To recap, the Creating Opportunities Now for Necessary and Effective Care Technologies (CONNECT) for Health Act (H.R. 2903/S. 1512) would increase access to telehealth services by health care professionals, such as respiratory therapists (RTs), who are not currently described as eligible practitioners in the Medicare program’s telehealth benefit, as part of new payment models being tested by the Centers for Medicare & Medicaid Services (CMS) Innovation Center.

During this session of Congress there were several bills regarding telehealth that included the CONNECT for Health Act. As part of the 2022 Omnibus Reconciliation Bill, Congress passed a temporary extension of telehealth services at the conclusion of the PHE to allow more time to develop permanent solutions. That action takes precedence over any other telehealth bills being considered. If the CONNECT Act becomes a viable bill in the future, we will continue to advocate for its passage.

What is the status of the Allied Health Workforce Diversity Act? Do we need to get more cosponsors?

The Allied Health Workforce Diversity (AHWD) Act (H.R. 3320/S. 1679) authorizes assistance for increasing workforce diversity in the allied health professions, including respiratory care. It will provide grants and scholarships to eligible entities, including students from racial and ethnic minorities, to increase educational opportunities that could lead to an associate’s, bachelor’s, master’s, or doctoral degree or even assistance to complete prerequisite courses or other preparation necessary to be accepted for enrollment in one of allied health programs. It can help to help with retention of new students coming into respiratory therapist programs to meet future healthcare needs for those with chronic and acute respiratory problems.

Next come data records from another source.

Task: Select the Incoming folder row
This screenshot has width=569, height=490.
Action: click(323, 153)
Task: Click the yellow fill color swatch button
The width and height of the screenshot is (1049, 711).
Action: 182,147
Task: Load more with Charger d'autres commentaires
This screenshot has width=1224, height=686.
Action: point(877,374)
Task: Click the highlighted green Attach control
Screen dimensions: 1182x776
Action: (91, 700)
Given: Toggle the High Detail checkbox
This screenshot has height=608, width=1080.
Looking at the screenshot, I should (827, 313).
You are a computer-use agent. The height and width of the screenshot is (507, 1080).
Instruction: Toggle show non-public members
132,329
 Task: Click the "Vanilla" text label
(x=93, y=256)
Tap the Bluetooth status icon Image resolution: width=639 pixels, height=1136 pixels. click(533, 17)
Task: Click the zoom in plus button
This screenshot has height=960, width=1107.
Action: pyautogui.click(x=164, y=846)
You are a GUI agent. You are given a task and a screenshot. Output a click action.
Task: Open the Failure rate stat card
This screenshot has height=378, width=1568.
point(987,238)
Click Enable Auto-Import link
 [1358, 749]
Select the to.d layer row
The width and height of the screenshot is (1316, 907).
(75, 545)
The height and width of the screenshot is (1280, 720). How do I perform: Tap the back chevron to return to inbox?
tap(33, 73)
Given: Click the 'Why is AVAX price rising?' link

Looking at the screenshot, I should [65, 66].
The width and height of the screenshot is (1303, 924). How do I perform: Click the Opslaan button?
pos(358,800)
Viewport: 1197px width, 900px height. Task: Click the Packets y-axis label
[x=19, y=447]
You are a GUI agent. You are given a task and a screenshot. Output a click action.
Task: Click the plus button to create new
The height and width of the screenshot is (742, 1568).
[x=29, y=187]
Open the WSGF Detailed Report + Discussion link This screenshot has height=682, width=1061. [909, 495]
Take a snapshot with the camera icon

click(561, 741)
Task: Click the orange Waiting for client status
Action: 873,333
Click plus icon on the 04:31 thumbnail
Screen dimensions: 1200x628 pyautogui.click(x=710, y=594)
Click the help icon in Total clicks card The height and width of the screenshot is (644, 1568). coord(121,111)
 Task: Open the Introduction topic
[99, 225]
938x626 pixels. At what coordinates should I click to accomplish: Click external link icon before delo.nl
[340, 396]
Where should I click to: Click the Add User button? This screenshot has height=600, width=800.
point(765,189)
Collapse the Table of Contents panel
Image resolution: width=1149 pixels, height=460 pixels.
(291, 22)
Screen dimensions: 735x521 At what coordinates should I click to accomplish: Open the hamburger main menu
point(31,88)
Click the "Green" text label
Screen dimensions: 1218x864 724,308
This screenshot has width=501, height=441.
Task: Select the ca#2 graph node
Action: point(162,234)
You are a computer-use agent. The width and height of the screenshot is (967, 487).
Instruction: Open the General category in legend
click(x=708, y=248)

We have made considerable progress at the federal level since the bills were introduced working with our partners in the allied health professions that include physical therapists, occupational therapists, speech-language pathologists, and audiologists. On the House side, the bill has made it through committee hearings and markup, and the next action in the House is for a formal floor vote. On the Senate side, a provision of the AHWD Act has recently been included in a new bill called the Prepare for and Respond to Existing Viruses, Emerging New Threats, and Pandemics Act (PREVENT Pandemics Act), S.3799. The bill will now head to the full Senate floor for consideration later this year. We are working with our Allied Health Coalition members to determine the next course of action and whether we need to launch a grassroots effort to secure passage. We will keep members informed and will generate additional advocacy efforts at the appropriate time, as needed.